Given the variety of ways that bootstrapping can be implemented in Stata, I wanted to be sure the approach I’ve described here yields the same end result as the Preacher and Hayes test. To verify the code, I created a synthetic dataset (n = 100) with three variables: var1, var2, and var3. I drew the sample from a synthetic population with known relationships: the total effect of var1 on var3 was positive in the population, the direct effect of var1 on var3 was zero, and the indirect effect of var1 on var3 was positive. Therefore, the population effect of var1 on var3 is indirect only (i.e., fully mediated through var2).

This was not a full-blown Monte Carlo study; only one sample from the population was necessary to verify that the Stata code yields the same results as the Preacher and Hayes test. However, comparing bootstrapping results can be tricky because differences in estimates could be observed simply due to sampling error. Indeed, if one were to run the Preacher and Hayes SPSS macro more than once, one would probably observe slightly different results each time. To reduce the effect of this problem, I specified 500,000 sampling replications rather than the often-used 5,000. I ran the bootstrapping analysis with the Preacher and Hayes SPSS macro and again with the Stata code. Because the bootstrapping sample was so large, each of them was a “run it overnight”-sort of analysis.

The results showed that the Stata code above yielded estimates that were practically the same as the Preacher and Hayes SPSS code. The Stata code yielded an estimate of 0.0257 for the lower limit of the 95% confidence interval, and the SPSS macro estimated it to be 0.0259. The Stata code yielded an estimate of 0.2469 for the upper limit, and the SPSS macro estimated it to be 0.2467. The slight difference can be attributed to the effects of sampling error inherent in bootstrapping.
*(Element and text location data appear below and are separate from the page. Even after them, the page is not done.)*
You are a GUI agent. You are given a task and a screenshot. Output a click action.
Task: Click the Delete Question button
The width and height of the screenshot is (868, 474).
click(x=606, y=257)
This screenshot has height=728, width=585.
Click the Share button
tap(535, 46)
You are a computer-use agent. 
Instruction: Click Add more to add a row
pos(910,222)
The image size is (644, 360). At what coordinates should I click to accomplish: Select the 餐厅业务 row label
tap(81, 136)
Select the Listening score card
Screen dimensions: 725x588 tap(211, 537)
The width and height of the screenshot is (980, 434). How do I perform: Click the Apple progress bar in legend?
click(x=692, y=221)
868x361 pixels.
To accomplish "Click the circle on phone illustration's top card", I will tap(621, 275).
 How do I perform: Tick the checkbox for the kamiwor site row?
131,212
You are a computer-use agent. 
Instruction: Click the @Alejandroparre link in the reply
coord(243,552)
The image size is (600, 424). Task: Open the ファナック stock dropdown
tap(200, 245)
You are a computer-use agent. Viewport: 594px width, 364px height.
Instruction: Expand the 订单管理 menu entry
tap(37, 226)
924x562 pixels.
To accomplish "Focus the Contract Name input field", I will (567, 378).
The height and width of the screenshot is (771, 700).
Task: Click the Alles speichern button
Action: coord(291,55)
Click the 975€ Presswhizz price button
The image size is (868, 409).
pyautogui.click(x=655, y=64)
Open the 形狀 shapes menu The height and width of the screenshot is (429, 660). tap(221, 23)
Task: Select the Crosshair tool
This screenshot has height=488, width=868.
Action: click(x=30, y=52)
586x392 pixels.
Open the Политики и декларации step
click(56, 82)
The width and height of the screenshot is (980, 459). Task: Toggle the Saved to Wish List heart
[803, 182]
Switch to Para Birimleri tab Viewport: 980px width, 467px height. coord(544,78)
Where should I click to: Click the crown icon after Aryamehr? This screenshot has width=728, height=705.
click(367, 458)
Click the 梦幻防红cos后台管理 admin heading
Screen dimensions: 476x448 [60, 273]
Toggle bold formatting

To make sure this success could be replicated, I repeated this process with another synthetic dataset, this one drawn from a population of three orthogonal variables. The estimates (lower limit 95% confidence interval = -0.0469, upper limit = 0.0254) were the same (to four digits) from both Stata and SPSS.

The similarity of these results indicates that the Stata code shown above does, indeed, yield the same bootstrapping analysis as the Preacher and Hayes SPSS macro.

– Eric DeRosia

References

Baron, Reuben M., and David A. Kenny (1986), “Moderator-Mediator Variables Distinction in Social Psychological Research: Conceptual, Strategic, and Statistical Considerations,” Journal of Personality and Social Psychology, 15 (6), 1173-1182.

Preacher, Kristopher J., and Andrew F. Hayes (2004), “SPSS and SAS Procedures for Estimating Indirect Effects in Simple Mediation Models,” Behavior Research Methods, Instruments, & Computers, 36 (4), 717-731.

Zhao, Xinshu, John G. Lynch Jr., and Qimei Chen (2010), “Reconsidering Baron and Kenny: Myths and Truths about Mediation Analysis,” Journal of Consumer Research, 37 (Aug), 197-206.